Assim resumiu, na apresentação da História e interpretação, o plano desse livro ainda inédito:

"Nele veremos Euclides depois de Os sertões, em novas aventuras no espaço e no tempo, outra vez partindo com o horizonte nos olhos para novas terras, novos ares, novas águas. Transmitindo-nos do ponto privilegiado em que se colocou – a fronteira Arte-Ciência, que cruzava nos dois sentidos com ligeireza e bom gosto – as suas observações lúcidas sobre homens, paisagens, acontecimentos. Ensinando-nos como os raros."

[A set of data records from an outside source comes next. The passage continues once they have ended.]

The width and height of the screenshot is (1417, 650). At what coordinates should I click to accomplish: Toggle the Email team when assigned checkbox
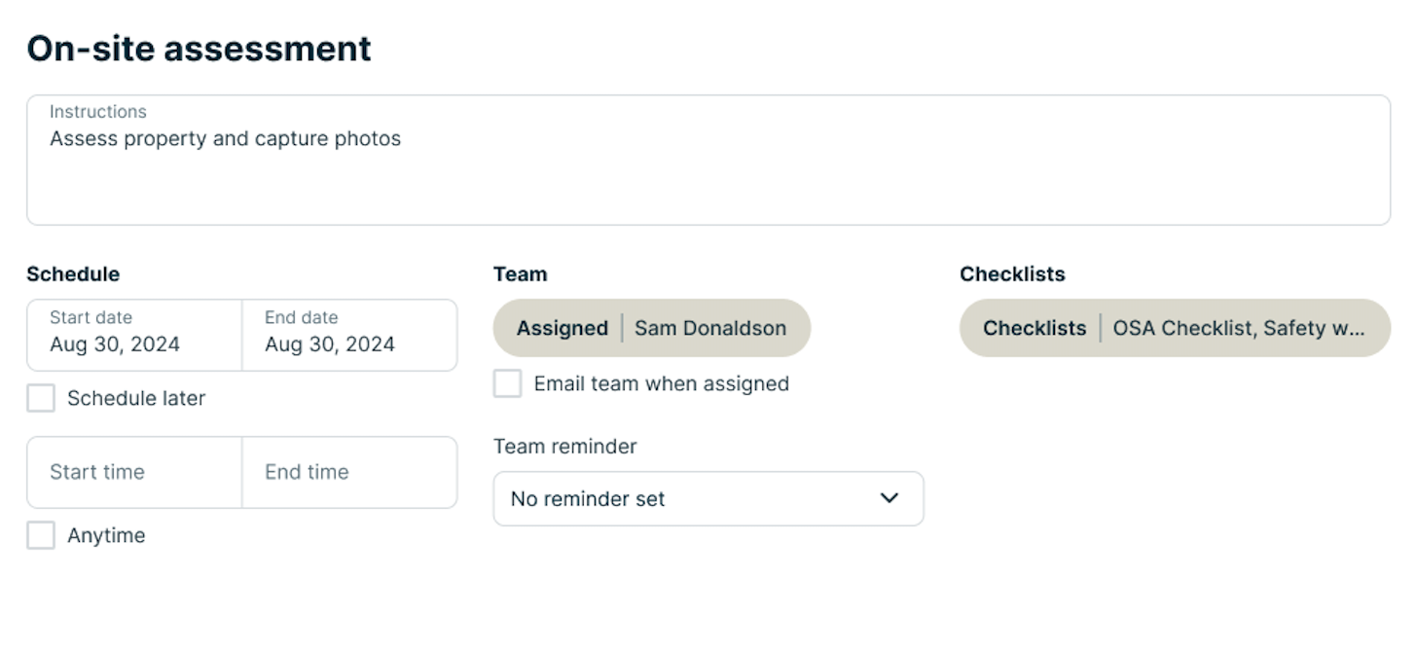(x=507, y=383)
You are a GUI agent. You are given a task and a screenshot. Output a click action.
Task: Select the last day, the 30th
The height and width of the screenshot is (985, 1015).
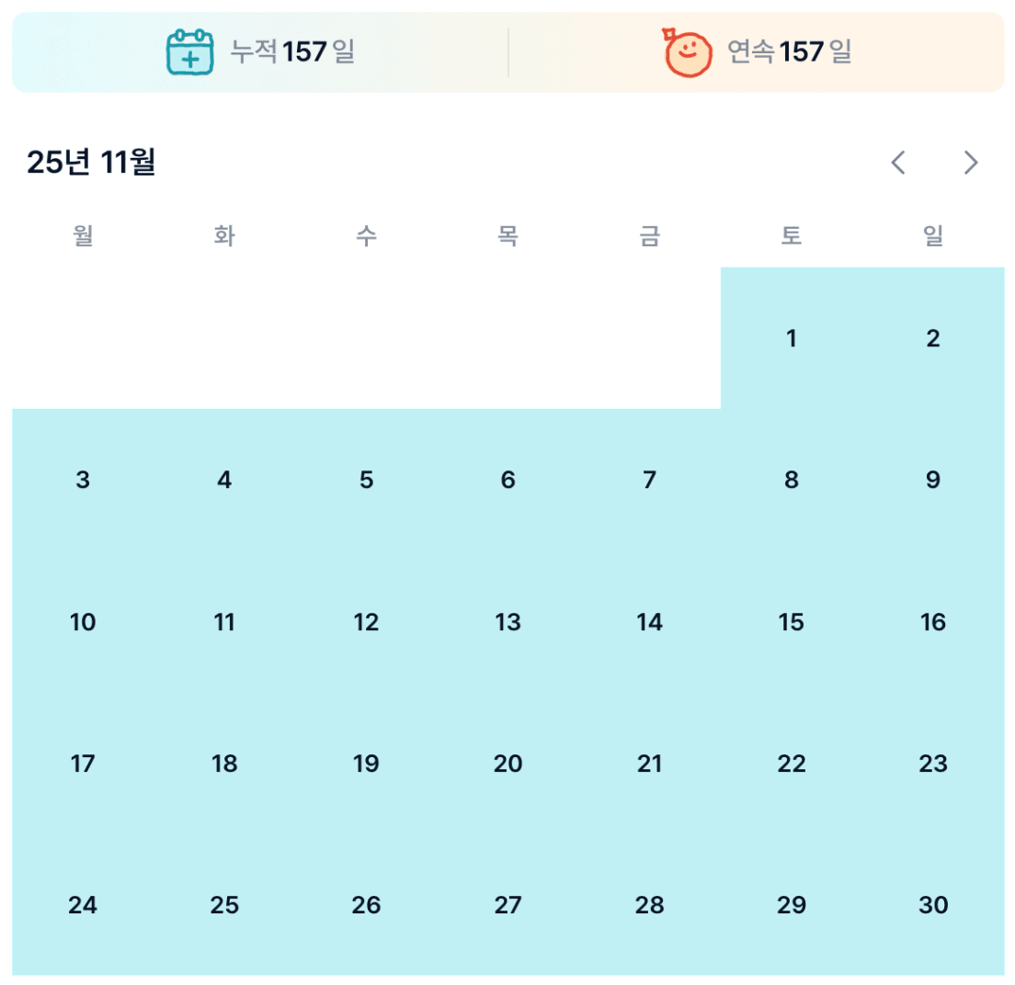(x=933, y=906)
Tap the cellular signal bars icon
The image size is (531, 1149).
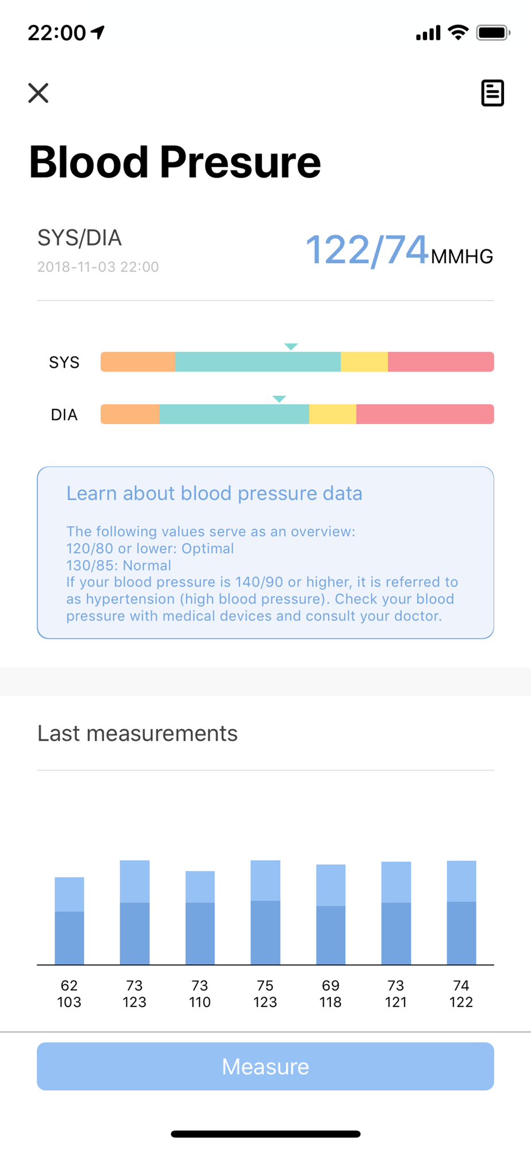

Como os raros, Olímpio também nos ensinou. Lançado há quase quatro décadas e há muito esgotado, História e interpretação continua sendo uma obra definitiva, que serve de base para os mais recentes estudos sobre Euclides. Seu livro é citado por Nicolau Sevcenko em Literatura como missão, por Walnice Galvão na edição crítica de Os sertões, por Leopoldo Bernucci em A imitação dos sentidos, por Augusto e Haroldo de Campos em Os sertões dos Campos, por Regina Abreu em O enigma de Os sertões, e por José Carlos Santana em Ciência e arte.

Gilberto Freyre já tinha observado que a natureza que transborda de Os sertões é aquela que a personalidade angustiada do escritor precisou de exagerar para se completar e se exprimir. Euclides transfigurava, pela força da imaginação, a paisagem à sua volta, vendo por toda parte miragens e espectros que remetiam à mitologia, à história e à literatura. As serras de pedra do Cambaio, por exemplo, que as tropas da segunda coluna, sob o comando do general Savaget, tiveram que atravessar sob tiroteio, lhe lembravam velhíssimos castelos ou fortalezas de titãs em ruínas, remetendo às batalhas míticas da antiguidade.

Os sertões se destacou, em meio à enxurrada de livros sobre Canudos, graças à preocupação estilística de seu autor. Ganhou permanência pela escrita poética e imagética, ainda que muitos de seus aspectos científicos se encontrem superados. É o caso das hipóteses geológicas e das teorias raciais, desenvolvidas em "A terra" e "O homem", e de alguns aspectos de sua reconstrução histórica, marcada por uma visão negativa e mesmo preconceituosa de Canudos e da atuação do Conselheiro.

Euclides admitiu, nas reportagens sobre a guerra de Canudos, que havia subestimado a resistência dos sertanejos e sua capacidade de luta. Observou que o conflito apresentava uma feição incompreensível e misteriosa. Surpreendia-se que os conselheiristas, já em número reduzido, aguardassem que o Exército fechasse o cerco da cidade, em vez de fugirem, enquanto ainda lhes restava uma estrada aberta para a salvação.

Os estudos e as edições de Olímpio de Souza Andrade são até hoje peças fundamentais para se desvendar o enigma de Canudos e de Os sertões.